Do you offer any tools for professionals who need to learn a subject outside of the university framework?
One think that changed my grade from 60% to 80-85% was to understand physiology and anatomy in a relevant way. I didn’t learn random details again but what I did was instead of memorizing symptoms and clinical features. I simply learned the reason why. For example nephrotic syndrome. I can just memorize proteinurea, pitting edema coagulopathy and lipidemia. I had learned why protein is going away, and because you lose protein you have less albumin in your blood and that makes your oncotic pressure low and you body needs to fix it somehow. You have two ways, 1- you can increase the products that take part in oncotic pressure 2- you can decrease the amount of water in your blood. For 1, your liver tried to produce more albumin but you don’t have any, so it makes lipids to compensate. 2nd you lose the water, the water outside of your veins cause edema. The thing that keepsmthe water from mobilizing in your body is albumin, you don’t have any so water mobilises and that’s why when you press on it you cause pitting. Antithrombin 3 is a protein you need so that you dont clot. You lose that also and now you have coagulopathy. This way you can quickly work your way around everything and even give educated guesses on things you don’t actually know so that your chances of getting the questions right even if it is something you are not familiar with. This way you can also create discussions, give well-thought answers to your teachers and ask meaningful questions in classroom and on rotations which will make a place in you professor’s head even though you are not correct everytime since you are showing that you have general understanding of the systems, you analyze and compare things and you can think critically.
Also simplifying things is a must. When you put random details on a topic you don’t have general understanding for you forget it. But when you learn it in a birds eye view and than get into spesifics you will see where those details are coming from and it will make it stick to your brain and you will be able to remember it in a real life scenario
That's great, where do you get the info about the why if the classes don't provide it? Books? UA-cam? What would you recommend? I'n interested
This title is awesome, it’s like “how I would study software if I could start over” cuz I see that trend soo much but this is more about studying rather than what you study
Higher order it is :)
Generalizing the tips for any subject:
1. Simplify, simplify, simplify! Simplify & make the material intuitive to you--less is more. How will I use this info IRL? Fake it till you make it.
2. Pick your losses. Concentrate on what’s most important to you & why (fit other areas in if time allows).
3. Projects - Center studying on what you’re likely to use during the week for your current project. This allows you to apply/build on the experience for your project from what you just studied.
I would also rather say "learn things in a practical way, not just a theoretical way. Meaning, learn them how you will have to retrieve and use the information, not just for pure memorization"
Not many folks even in med school have the insight to come to these conclusions. I’ve had a similar experience to what you describe.
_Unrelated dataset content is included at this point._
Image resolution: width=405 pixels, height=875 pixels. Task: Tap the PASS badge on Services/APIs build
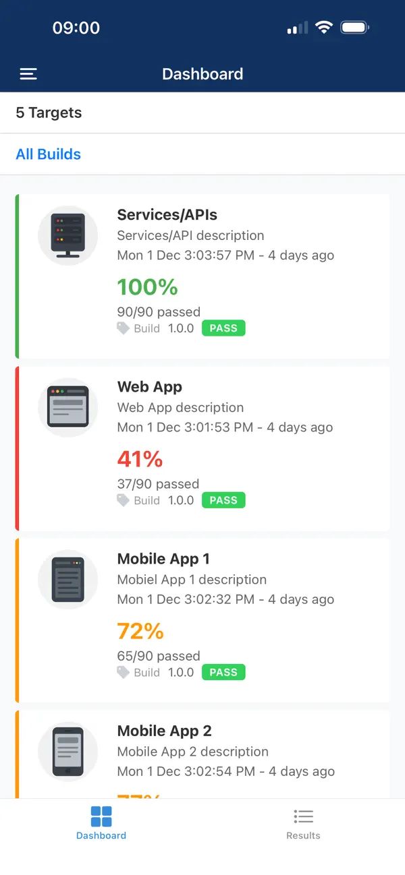click(x=223, y=328)
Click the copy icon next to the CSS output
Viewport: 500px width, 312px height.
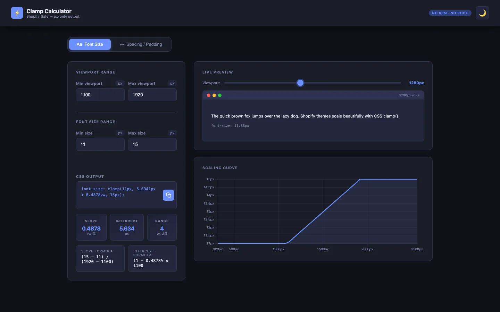[x=168, y=195]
It is extremely interesting to me that I could have information encoded in my brain in one direction (x disease causes chest pain, y disease causes chest pain and so on) but when asked in the reverse direction (what are the causes of chest pain?) the neural pathways to answer that question literally don’t exist. Absolutely fascinating but drives me absolutely crazy. Not only do we have to learn things in a way that we can remember them, we also have to worry about learning them in a way that they will come to mind when the situation arises in real life, which seems crazy but these are definitely 2 separate objectives. I think we learn the preclinical knowledge in a way (disease oriented knowledge) that makes it impossible to retrieve it and effectively use it with an undifferentiated patient in front of you. The first 1.5 years in my opinion should be spent learning like this (bc I think you have to in order to gain effective knowledge) then 6 months or something should be spent drilling down on how to approach patients clinically which requires your knowledge to work in the reverse direction. Then you can go on to clinical rotations and build on that with patients
Been waiting for this type of content.
As a medical student who started late in medschool (28 y/o) due to problem in studying; thank you Justin!
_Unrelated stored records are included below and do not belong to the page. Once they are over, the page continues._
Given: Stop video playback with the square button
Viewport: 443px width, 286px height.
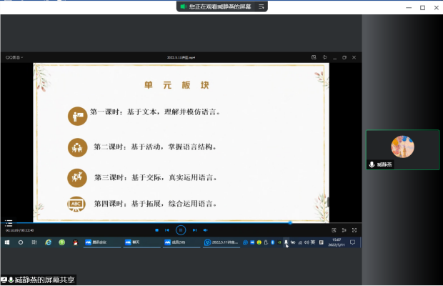Looking at the screenshot, I should point(156,230).
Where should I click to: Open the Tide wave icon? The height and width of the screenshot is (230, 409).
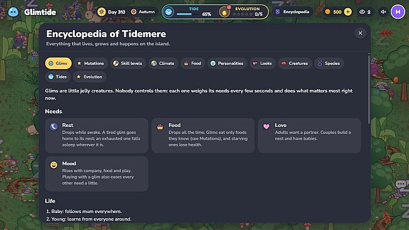click(169, 12)
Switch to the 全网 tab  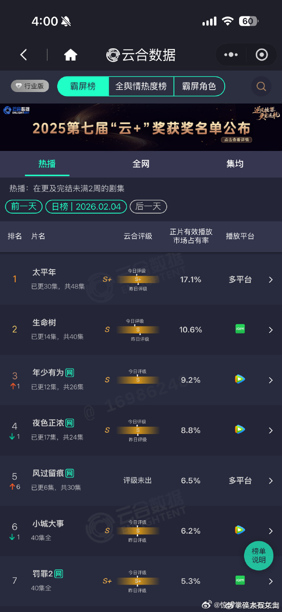click(x=141, y=164)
I'm gonna be 28 when I start medschool too! :)
Cheer dude
I started medschool at 33 years old. Im still coming to get you son
@@mikkosilakka lol im starting now and I'm 35
@@Armanijesus Nice, good luck my bro!
Currently a nursing student, but I want to go to medical school later in life(prioritizing family right now), and his mention of learning what symptoms point to what diseases(rather than learning the symptoms of every disease) is kind of how we learn. They don’t teach us every disease, but they teach us how certain symptoms present and why the body may react that way.
Watching this video made me feel confident that my nursing knowledge(and study habits) will transfer to medical school.
In summary:
1. Forest, then trees. Common things are common. Look for horses, not zebras. So focus first on learning the simple, basic, foundational, fundamental things, then get the details. For example, read a book like Clinical Pathophysiology Made Ridiculously Simple, then Pathoma or even Robbins Pathology.
2. How is it clinically relevant? Figure out how this knowledge or information is going to be necessary for real living people. For patient care. Don't think in terms of a long list of abstract diseases, per se, but think in terms of signs and symptoms. A patient will not present with a STEMI or aortic dissection, but rather chest pain that feels like an elephant sitting on them, etc. In other words, read a book like From Symptom to Diagnosis, Frameworks in Internal Medicine, or the Oxford Cases in Medicine and Surgery, because these books will teach you how to think in schemas or frameworks or whatever you want to call it.
Thanks my Learning Coach,
It’s so inspiring to always hear you talk about how you transitioned from been an MD to follow your passion ❤❤❤
Thank you Dr.Sung
I've graduated from med school more than a year ago and I couldn't agree more on what you said..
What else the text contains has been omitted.